CAREFULLY PREPARED FROM THE BEST AND LATEST SOURCES,
BY ROBERT SEARS.
ILLUSTRATED WITH NUMEROUS ENGRAVINGS.
PUBLISHED BY ROBERT SEARS, 128 NASSAU STREET.
J. 8. REDFIELD, CLINTON HALL.
Entered, according to Act of Congress, in the year 1847,
By ROBERT SEARS, in the Clerk's Office of the District Court of the United States, in and for the Southern
District of New York.
STEREOTYPED BY REDFIELD & SAVAGE,
13 Chambers Street, N. Y.
So great has been the influence of cheap novels upon the morals and welfare of our community, and so extensively have they been circulated, that within the last year, men of sense, and men of family, those who have wives, and those whose chil. dren are just coming forward on the stage of action, have risen up in their might, and boldly presented themselves against the further wholesale diffusion of books, which having no useful end or aim, and conveying no teachings of wisdom, or lessons of practical utility, serve but to pass away an idle hour; and, in many cases, to destroy a disposition for works of a more valuable character.

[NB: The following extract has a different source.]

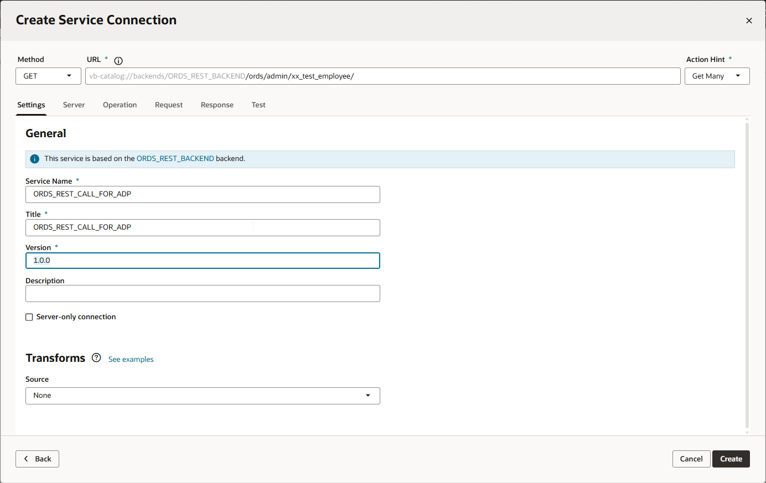Open the ORDS_REST_BACKEND backend link
Image resolution: width=766 pixels, height=483 pixels.
click(175, 159)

We bave attempted, in an humble and unobtrusive way to assist in this noble work. We have endeavored to call the attention of the American people to the diffusion of truly valuable knowledge - knowledge which can be made available in every rank and station of life. To this end have our efforts been directed. Nor is this all; still further to assist in this glorious undertaking, our books have been made attractive by pictorial embellishments, designed by the first artists, and from authentic pictures. These embellishments also serve another purpose, to humanize the mind, to render it alive to the charms of nature, and to inspire among the people a taste for the fine arts.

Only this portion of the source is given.